Institute of State and Law, Vietnam Academy of Social Sciences

Cochin-China, like other parts of Vietnam, has gone through a long glorious history of construction and development. From the early Christian era to 1945, the political institution in general and the state administration organization in particular in this region were characterized by many specific features. These prominent, unique and important elements existed long and differed from those in other areas within a unified territory. Although it is hard to answer the question which are the dominant features of the entire 2,000-year long history of Cochin-China’s state administration, it is possible to identify the most striking and important ones in the creation of its distinctive physiognomy.

1. The organization and operation of Cochin-China’s administration explicitly reflected the characteristics of its socio-economic structure.

Generally, the socio-economic structure governs the formation and development of every state organization. In Cochin-China, the unexpected changes of the socio-economic structure due to the continuous and vigorous developments of the region’s historical process left deep imprints on its state administration.

At the dawn of its history, the elements of a commodity economy strongly developed, thus giving rise to Cochin-China’s unique ownership as well as class relations, hence the peculiarities of the state administration of a region named Phu Nam then, which developed largely on the basis of taxes collected not only from farming but also from handicraft and trade activities. As a result, the state did not need a highly centralized model or a well-organized administrative system, but focused on setting up tax collection points and a coercive (military and legal) tool strong enough to protect its interests from this source of revenue. That was a reasonable choice in such a socio-economic environment.

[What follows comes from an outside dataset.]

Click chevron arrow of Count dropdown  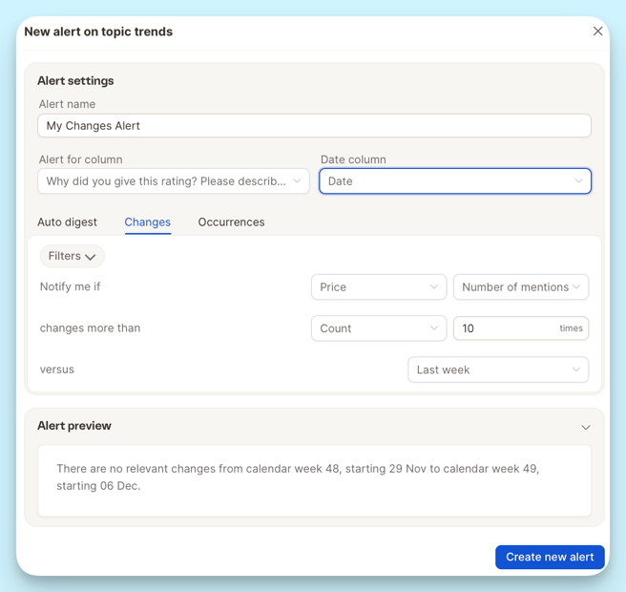click(434, 328)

During the 16th and 17 centuries, northern Viet people migrated to the South, bringing along new ideas on ownership and socio-economic structure. They developed an agricultural economy based on large-scale reclamation and ownership of land. The social structure was founded on the basis of relations between migrating peasants who had liberal and adventurous ideas, courageous and rash characters as well as a nostalgia of their northern native places. These changes led to the organization of hamlets bearing the traditional image of northern ones. It was from these initial hamlets, the Nguyen Lords established grassroots administrative units with many traits of the northern region. The power ties between the Nguyen Lords’ central administration and southern administrative units were loose, based on an open structure of each administrative unit. The central administration did not deeply interfere in internal affairs of hamlets and communes, but gave them freedom to manage their own affairs and fulfill their obligations to the state.

During the reign of the Nguyen dynasty, Cochin-China continued developing on the basis of the previous socio-economic structure, with agriculture playing the key role and trade developing most vigorously as compared to other regions of the country. The social structure was complicated with various sections and strata, which, however, started expressing their aspiration to obey the unified management by the central administration in hopes of increased stability and economic development.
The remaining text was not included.